I serve on a lot of graduate committees. I also end up as statistical consultant for a lot of students and faculty. So I see a lot of people thinking through their models and statistical approaches.
One trend I am noticing is that most people are staying within the linear framework (e.g. not GAM or regression tree), but their models are becoming increasingly complex. That is to say more and more terms are being included. And they are more and more of what I would call blocking/nuisance terms. I’m not talking about “big data” or exploratory or data mining approaches where people have dozens of potential variables and no clue which to use.
I’m talking about traditional field experiments or behavioral/physiological observations of individuals or small scale observational studies. And I’m noticing in the dark ages (=when I was in graduate school=11 years ago) there would be a 2 or at most 3-way ANOVA with maybe one or two interaction terms. Now everybody is running multivariate regressions or more often mixed effect models. And there are often 4-5 fixed effects and 3 or 4 (often with nesting) random effects and many more interaction terms and even sometimes people want/try to look at interaction terms among random effects (an intensely debated topic I am not going to weigh in on).
As one example – in the past I almost never saw people who collected data over two or three years (i.e. all PhD programs and grants) include year as an explanatory factor (fixed or random) unless there was really extreme variability that got turned into a hypothesis (e.g. El Nino vs La Nina which happened not infrequently in Arizona). Now everybody throws in year as an explanatory factor even when they don’t think there was meaningful year-to-year variability.
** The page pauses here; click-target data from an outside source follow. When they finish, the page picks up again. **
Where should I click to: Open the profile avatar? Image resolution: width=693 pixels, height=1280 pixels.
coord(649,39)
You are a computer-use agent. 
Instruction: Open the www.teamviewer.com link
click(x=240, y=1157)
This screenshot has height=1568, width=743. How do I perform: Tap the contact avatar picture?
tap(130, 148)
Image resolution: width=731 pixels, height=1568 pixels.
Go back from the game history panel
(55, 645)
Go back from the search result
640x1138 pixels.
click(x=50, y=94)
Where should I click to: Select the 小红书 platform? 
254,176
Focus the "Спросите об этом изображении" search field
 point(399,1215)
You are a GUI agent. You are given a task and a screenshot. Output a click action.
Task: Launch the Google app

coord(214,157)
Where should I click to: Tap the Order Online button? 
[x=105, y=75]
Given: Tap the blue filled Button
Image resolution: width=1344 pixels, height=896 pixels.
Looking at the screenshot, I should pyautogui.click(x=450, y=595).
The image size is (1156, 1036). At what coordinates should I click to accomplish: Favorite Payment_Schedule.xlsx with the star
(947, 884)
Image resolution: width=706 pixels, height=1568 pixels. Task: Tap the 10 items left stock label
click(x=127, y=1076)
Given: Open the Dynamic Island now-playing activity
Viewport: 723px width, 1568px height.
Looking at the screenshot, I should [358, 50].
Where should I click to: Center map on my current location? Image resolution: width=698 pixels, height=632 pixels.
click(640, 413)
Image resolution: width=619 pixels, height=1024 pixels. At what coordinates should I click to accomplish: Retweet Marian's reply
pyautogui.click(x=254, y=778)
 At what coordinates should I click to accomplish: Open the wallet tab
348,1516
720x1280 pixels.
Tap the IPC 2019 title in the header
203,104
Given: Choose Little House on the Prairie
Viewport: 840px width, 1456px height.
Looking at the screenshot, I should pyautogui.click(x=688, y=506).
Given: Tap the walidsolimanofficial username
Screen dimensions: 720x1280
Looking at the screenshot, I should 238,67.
And for what it’s worth, putting even two crossed (as opposed to nested) random factors into the lme command in the nlme R package was somewhat arcane and of mixed recommendability, while crossed random effects are easily incorporated in the newer lmer command in lme4. So it might just be evolving software, but I don’t really believe software capacity alone is driving this because I’m also seeing the number of fixed factors going up and I never used to hear people complaining about it being hard to include 2 crossed random factors in lme. But it does prove the complexity of models has gone up since the models I see as common place today weren’t even supported by the software 3-5 years ago.
Now I am on record that the move to multivariate regression framing instead of ANOVA is a very good thing. And I haven’t said it in this blog but every time I teach mixed effect models I say they’re one of the most important advances in statistics for ecology over the last couple of decades. So I’m not critiquing the modelling tools.
But I am suspicious of the marked increase of the number of factors from approximately 2-3 with few interactions to 4-8 with many interactions (and again this is not in an exploratory framework with dozens of variables and something like regression trees). I’m a notorious curmudgeon, suspicious of any increase in statistical complexity that is not strongly justified in changing our ECOLOGICAL (not statistical interpretations). But I’m clearly out of the mainstream. And although I can say some particular specific practices or motives around complex models are wrong, I cannot say that more complex models in general are wrong. So maybe I’m missing something here.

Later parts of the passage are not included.